Data excerpts: Begin
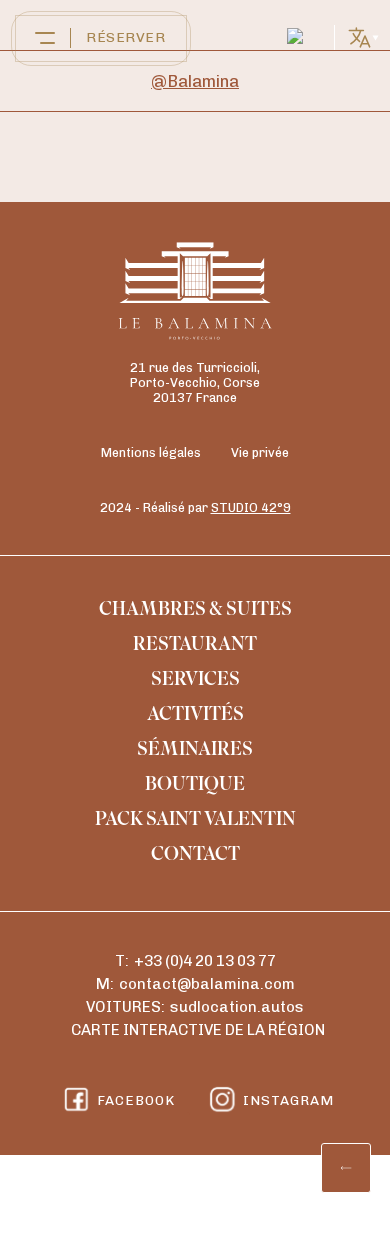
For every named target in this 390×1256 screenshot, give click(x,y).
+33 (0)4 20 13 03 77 (205, 961)
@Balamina (195, 81)
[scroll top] (346, 1168)
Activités (195, 716)
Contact (195, 856)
Data excerpts: End
[Task objective] Could you restate the entries word for word, skipping any pictures?

[Worked solution]
For every named target in this 390×1256 screenshot, give click(x,y).
+33 (0)4 20 13 03 77 (205, 961)
@Balamina (195, 81)
[scroll top] (346, 1168)
Activités (195, 716)
Contact (195, 856)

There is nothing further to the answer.